Go Shopping in Stockbridge
Not a sports fan? If shopping and sipping more your vacation style, skip the “high street” stores and bars (aka, those found on George and Princes Streets) and head to Stockbridge. This Edinburgh neighborhood offers a plethora of boutiques and vintage stores for your shopping pleasure. Once you’ve had your retail fix, head to St. Stephen’s Street to check out one of its swanky cocktail bars.
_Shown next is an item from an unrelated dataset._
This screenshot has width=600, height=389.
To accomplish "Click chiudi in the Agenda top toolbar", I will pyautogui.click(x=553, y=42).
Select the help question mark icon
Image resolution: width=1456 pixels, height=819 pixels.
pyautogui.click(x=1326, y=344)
FastTrack Your Way Through Security at EDI
When it comes time to leave this fine city, you might find yourself a bit behind schedule with the recently upgraded but slow-moving security lines at Edinburgh Airport (EDI). Unless you’re flying in business class, I recommend purchasing FastTrack to skip them entirely. You'll have to buy the pass ahead of time through the airport's website, but doing this will also ensure that you have plenty of time to stock up on any last-minute whisky purchases in the duty-free shops before you go. And as they say in Edinburgh, haste ye back!
Have you ever been to Edinburgh? What are your favorite things to do there?